Work to complete
Include no pictures. Output exactly the lines from the one that contains "This screenshot has" through the final line of the entries.
□ □ □ □ □ □ □
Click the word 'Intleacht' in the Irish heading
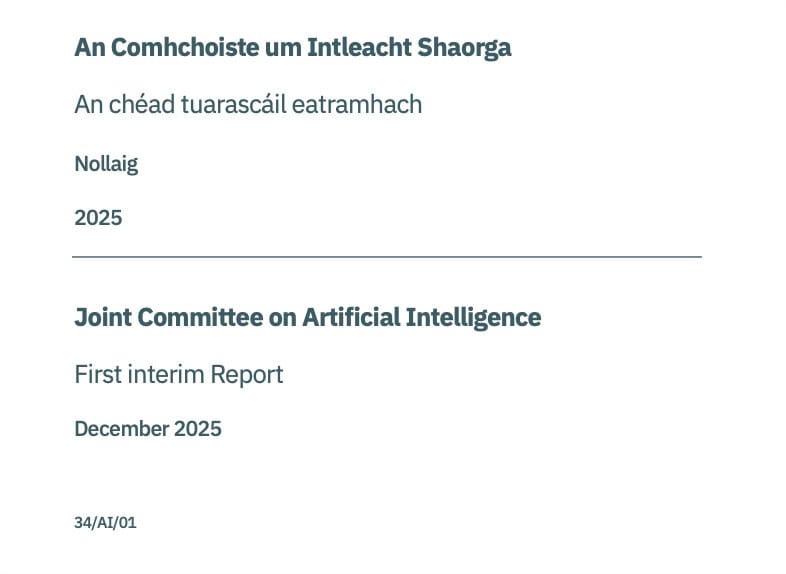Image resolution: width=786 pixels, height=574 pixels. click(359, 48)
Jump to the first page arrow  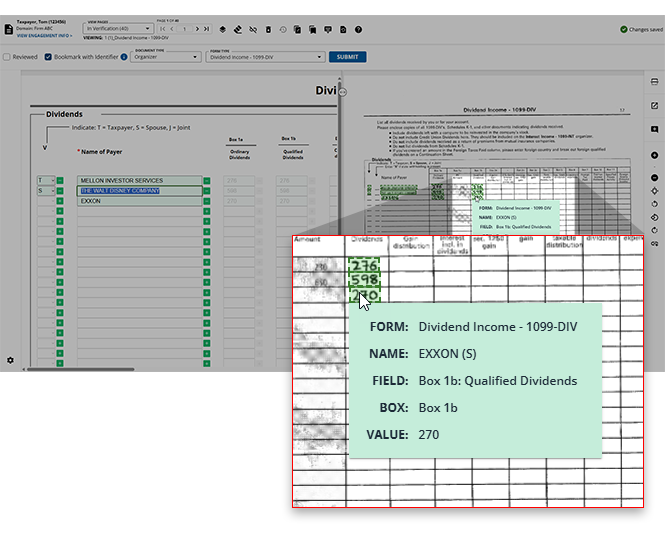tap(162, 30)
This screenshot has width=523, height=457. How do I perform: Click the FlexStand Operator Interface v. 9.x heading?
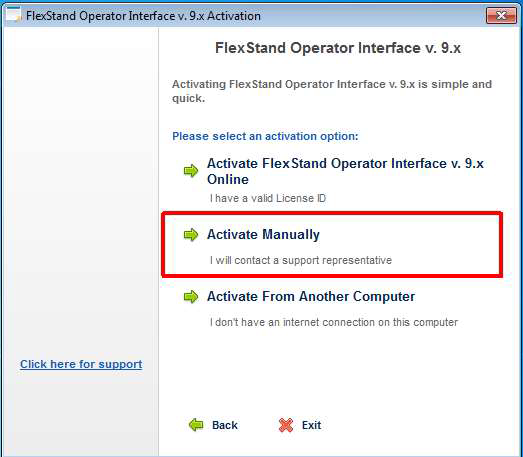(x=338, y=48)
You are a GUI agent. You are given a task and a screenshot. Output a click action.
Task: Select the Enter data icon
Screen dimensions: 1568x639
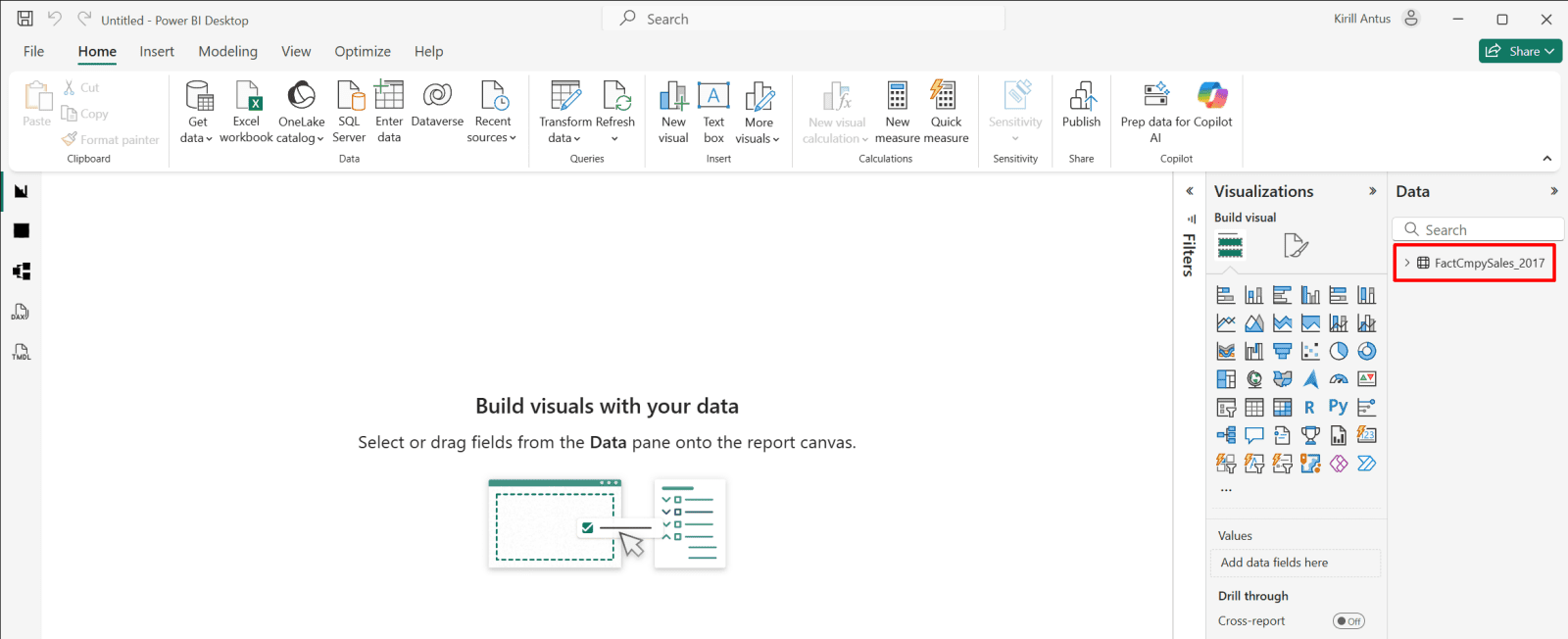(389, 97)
□ □ □ □ □ □ □
Solution for this problem
This screenshot has width=523, height=457. How do I perform: Click the FlexStand Operator Interface v. 9.x heading?
(x=338, y=48)
You are a GUI agent. You are given a task and a screenshot. Output a click action.
Task: Select the Enter data icon
Screen dimensions: 1568x639
(389, 97)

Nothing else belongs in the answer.